Om nom nom. Plus, he includes recipes! Hurray, Laura Ingalls Wilder, greatest of writers and first food writer I ever cared about.

Prison bloggers, unite

Lil' Wayne, recently incarcerated rap artist, has begun blogging from jail. Now, I don't particularly care about what he has to say, but Gawker put together a great post comparing Lil' Wayne's prison blogging to great prison writers of old, including St. Paul and the Marquis de Sade.

Prison: can super help your writing. That advice is free to all you aspiring novelists!
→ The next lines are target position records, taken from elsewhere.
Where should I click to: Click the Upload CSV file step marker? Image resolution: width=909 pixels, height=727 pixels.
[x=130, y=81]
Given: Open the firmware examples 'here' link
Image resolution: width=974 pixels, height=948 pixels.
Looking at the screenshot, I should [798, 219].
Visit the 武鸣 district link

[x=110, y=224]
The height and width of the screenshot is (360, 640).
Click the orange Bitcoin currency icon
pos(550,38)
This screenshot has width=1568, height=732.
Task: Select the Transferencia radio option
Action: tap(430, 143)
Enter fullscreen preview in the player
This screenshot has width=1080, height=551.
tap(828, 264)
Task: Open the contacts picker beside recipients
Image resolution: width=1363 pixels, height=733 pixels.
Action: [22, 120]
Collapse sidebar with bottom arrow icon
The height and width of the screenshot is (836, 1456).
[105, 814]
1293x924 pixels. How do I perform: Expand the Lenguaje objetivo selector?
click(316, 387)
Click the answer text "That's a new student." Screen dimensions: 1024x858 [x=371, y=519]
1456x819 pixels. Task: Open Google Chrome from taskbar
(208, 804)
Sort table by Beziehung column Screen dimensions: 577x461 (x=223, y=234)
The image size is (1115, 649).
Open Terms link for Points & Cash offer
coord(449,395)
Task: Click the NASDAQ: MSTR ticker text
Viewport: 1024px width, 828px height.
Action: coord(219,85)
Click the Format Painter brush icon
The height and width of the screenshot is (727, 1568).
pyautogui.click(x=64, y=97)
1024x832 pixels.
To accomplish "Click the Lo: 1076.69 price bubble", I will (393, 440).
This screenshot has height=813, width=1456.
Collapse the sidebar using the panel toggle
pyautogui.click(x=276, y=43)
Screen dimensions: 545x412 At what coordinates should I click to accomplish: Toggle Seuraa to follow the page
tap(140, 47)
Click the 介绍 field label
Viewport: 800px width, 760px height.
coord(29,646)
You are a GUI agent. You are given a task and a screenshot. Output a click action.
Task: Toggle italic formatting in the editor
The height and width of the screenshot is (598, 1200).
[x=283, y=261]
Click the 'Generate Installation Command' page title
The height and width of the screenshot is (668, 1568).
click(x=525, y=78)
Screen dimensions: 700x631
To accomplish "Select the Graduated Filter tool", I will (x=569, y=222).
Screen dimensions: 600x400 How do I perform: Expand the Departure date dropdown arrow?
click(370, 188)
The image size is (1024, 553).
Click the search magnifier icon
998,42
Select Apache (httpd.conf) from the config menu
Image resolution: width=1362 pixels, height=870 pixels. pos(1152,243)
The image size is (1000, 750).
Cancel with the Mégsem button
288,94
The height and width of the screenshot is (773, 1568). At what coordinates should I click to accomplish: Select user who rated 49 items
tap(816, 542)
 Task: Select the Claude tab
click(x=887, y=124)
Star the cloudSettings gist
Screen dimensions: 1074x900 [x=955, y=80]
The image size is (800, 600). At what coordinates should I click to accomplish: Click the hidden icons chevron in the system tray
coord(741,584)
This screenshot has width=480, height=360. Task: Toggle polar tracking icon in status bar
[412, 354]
April Fools is over, thank God

I really dislike April Fools Day, mostly because it makes sifting through the internet really, really irritating. Luckily, someone put all of the AFD literary shenanigans together, so we won't all tear our hair out all weekend trying to get to the bottom of the truth (which, contrary to popular belief, I can indeed handle).

Villainous, authors

Some authors are bad, reader types. Not only in the "talent" sense, but also, often, in the cinematic "what a bad ass or a crazy" way. And, oh look, a gallery of the best of these bad authors!

How convenient.

Round up time

At PMN. check it out!


E-books ruin America, make babies and puppies cry

The people are angry, reader types--angry at the e-book overlords. First they won't display all book covers on iTunes, which makes for the crankness. Very enraging, and it's only the tip of the iceberg!

Then the e-books make it harder to flirt on the subway, because you can't see the cover and strike up a conversation (even when the reader is perhaps actively giving you dissuading vibes and non-committal answers and is on her way to work and doesn't want to talk to anyone and is already lobbying to be one of someone's many fiancees and oh em gee please stop talking to me).

Also, e-books are putting monks out of business. Have ye no decency, sirs?

Twilight returns, funds blood suckers

Stephenie Meyer wrote a new novella! Which she's giving away for free on her website! Which stars a vampire who was in Twilight! And if you do buy it, money will be donated to the Red Cross! Which I assume was picked because it's ironic to have vampirism benefit blood donation! But I'm not sure, and might be giving people too much credit!

And now I am exhausted, from that sincere level of enthusiasm.

Nicholas Sparks-ize your movie

Nicholas Sparks, you are so good at writing really similar books and making people buy them. Give me your secret potion sir!

Oh, wait, someone else already found it, and showed us what 10 movies would be like if they were inspired by Nicholas Sparks novels. So...good...

Plus, thank you, great Rejectionist, for sending along the link, with the subject line "HAHAHAHAHA" and no text in the body of the email. You read my friggin mind.